Total moment of inertia of a two particle system

[Linus Pauling]

1. Find the moment of inertia I_x of particle a with respect to the x-axis (that is, if the x-axis is the axis of rotation), the moment of inertia I_y of particle a with respect to the y axis, and the moment of inertia I_z of particle a with respect to the z axis (the axis that passes through the origin perpendicular to both the x and y axes).

Particle a is located 3r from the y axis, and particle b is located r away.



2. I = mr^2
I = SUMM(m_i*r_i^2)



3. I_a = 9mr^2
I_b = mr^2

Total I = 10mr^2

No idea what I am doing wrong

 

[Doc Al]

Particle a is located 3r from the y axis, and particle b is located r away.

Give the complete coordinates and the mass of each particle.

 

[Linus Pauling]

Particle a:

distance from y-axis = 3r
distance from x-axis = r

Particle b:

distance from y-axis = r
distance from x-axis = -4r

It doesn't say anything explicitly about mass, and so I think we assume each particle has mass m.

 

[Doc Al]

3. I_a = 9mr^2
I_b = mr^2

Total I = 10mr^2

No idea what I am doing wrong

Looks like you've found I_y. What about I_x?

 

[Linus Pauling]

I_x would be m(r)^2 + m(-4r)^2 = mr^2 + 16mr^2 = 17mr^2.
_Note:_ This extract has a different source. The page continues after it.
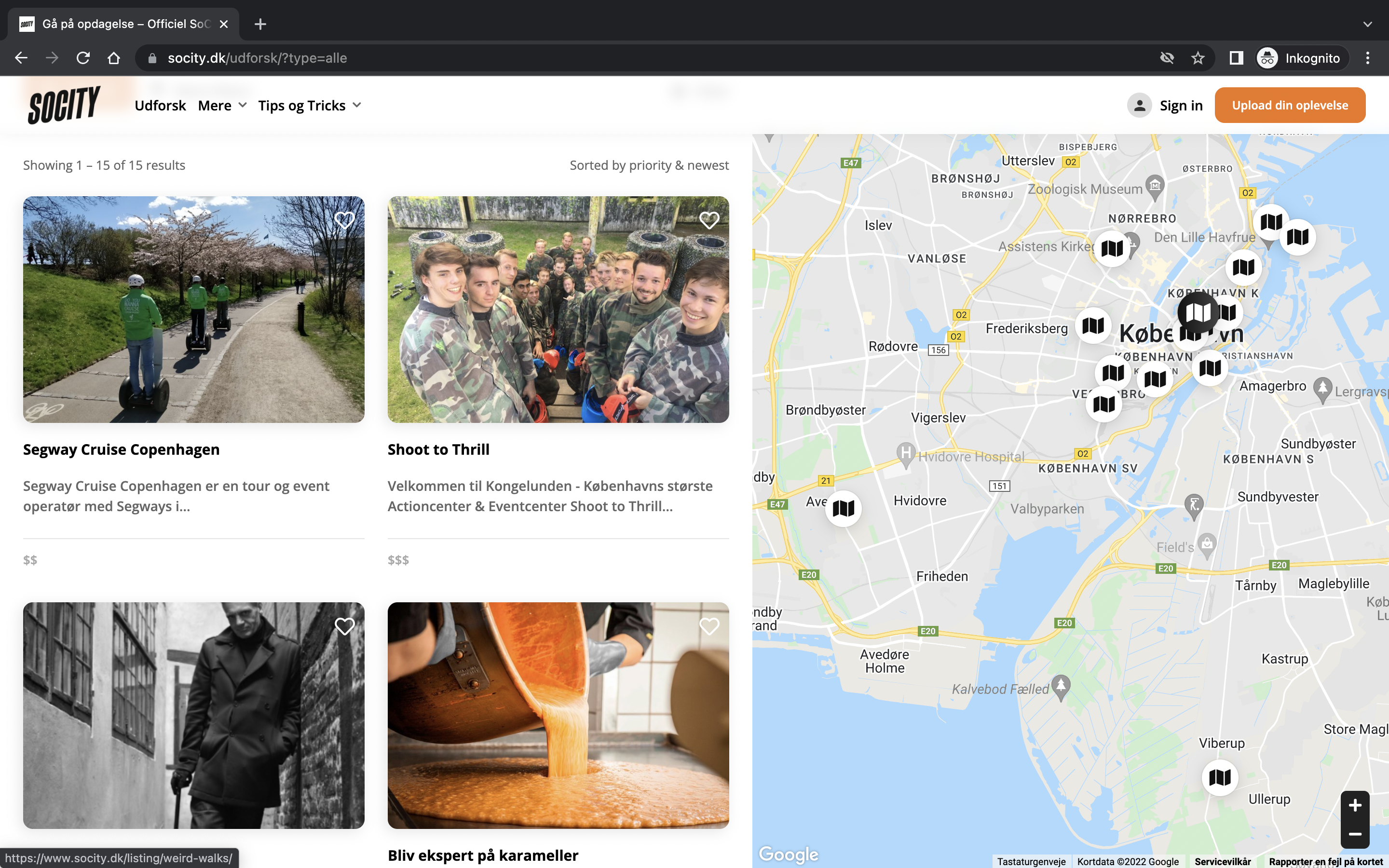The image size is (1389, 868).
Task: Click the Socity logo
Action: click(x=64, y=105)
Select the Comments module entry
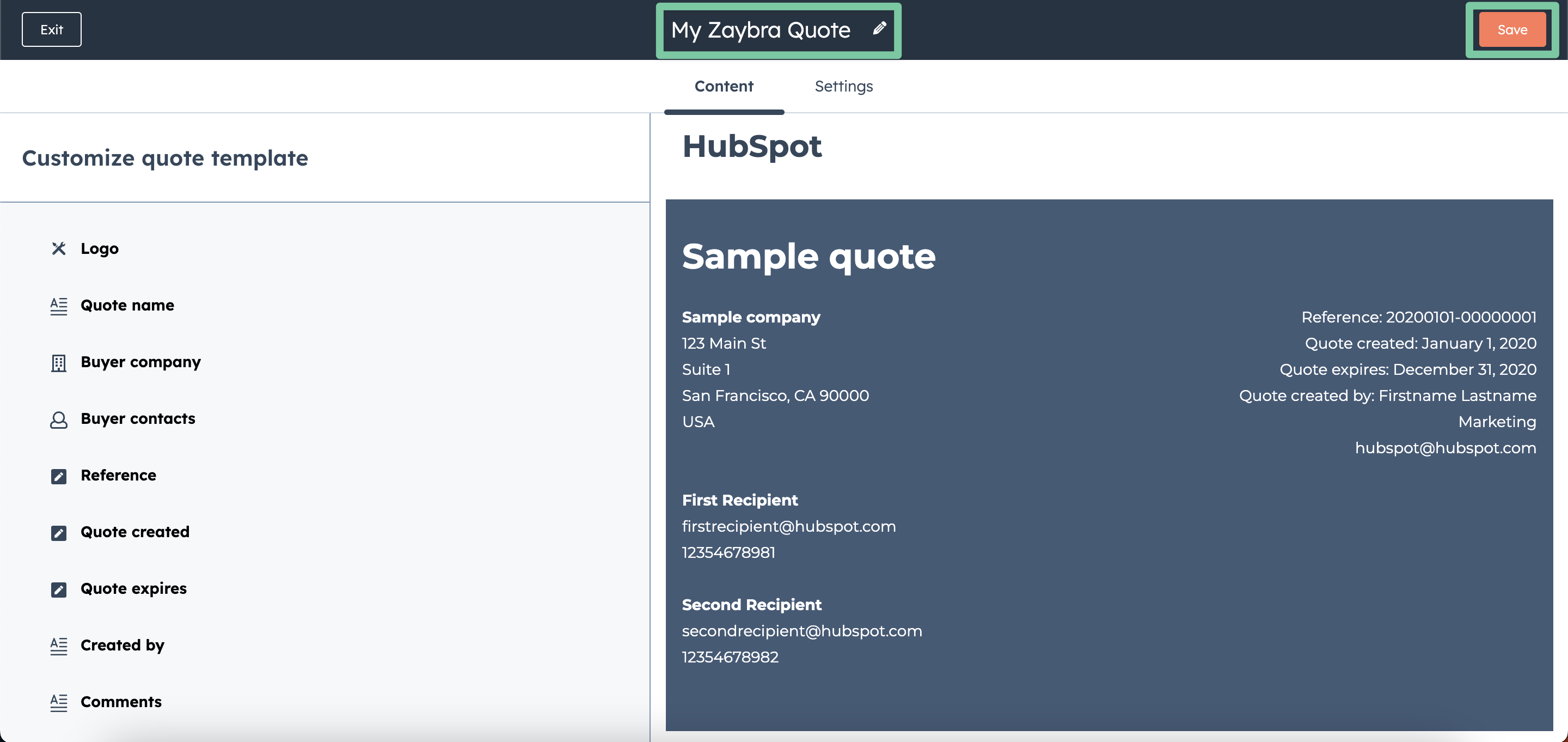Viewport: 1568px width, 742px height. [x=121, y=702]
Am I simply adding that to I_y to get I_total? It asks for total I with respect to the y axis, though, why would I need I_x?

 

[Linus Pauling]

Shoot, just realized I posted to wrong question. Here's what I am trying to answer:

Find the total moment of inertia I of the system of two particles shown in the diagram with respect to the y axis

 

[Doc Al]

Here's what I am trying to answer:

Find the total moment of inertia I of the system of two particles shown in the diagram with respect to the y axis

Assuming the diagram matches your description, your answer seems correct to me. (Post the diagram, if you can.)

 

[Linus Pauling]

 

[Doc Al]

Looks good to me. I say your answer is correct.

 

[Linus Pauling]

Ok, I requested the correct answer: 11mr^2

WTF?!

 

[Doc Al]

Ok, I requested the correct answer: 11mr^2

Sounds bogus to me. You might want to mention this to your instructor.

 

[Linus Pauling]

Ok, now:

Using the formula for kinetic energy of a moving particle K=\frac{_1}{^2}mv^2, find the kinetic energy K_a of particle a and the kinetic energy K_b of particle b.
Express your answers in terms of m, omega, and r separated by a comma.

I know I need to calculate linear speed, how do I do that? I know it's v=omega*r but I don't see how to put this together...

 

[Doc Al]

I know I need to calculate linear speed, how do I do that?

What's the relationship between tangential speed and angular speed for something going in a circle?

 

[Linus Pauling]

Just edited before you replied: v=omega*r

But what are omega and r here?!

 

[Linus Pauling]

Particle A:

Ka = 0.5m(3*omega*r)^2

Kb = 0.5m(omega*r)^2

Apparently Kb is wrong but I did it the same way as Ka....

 

[Linus Pauling]

Ok I got Kb = m(omega*r)^2

What is total kinteic eneregy?

 

[Doc Al]

Ka = 0.5m(3*omega*r)^2

Kb = 0.5m(omega*r)^2

Apparently Kb is wrong but I did it the same way as Ka....

These both look OK to me.

Ok I got Kb = m(omega*r)^2

How did you get that? (Are you posting this problem exactly as given, word for word?)

What is total kinetic energy?

Just add up the kinetic energy of each mass.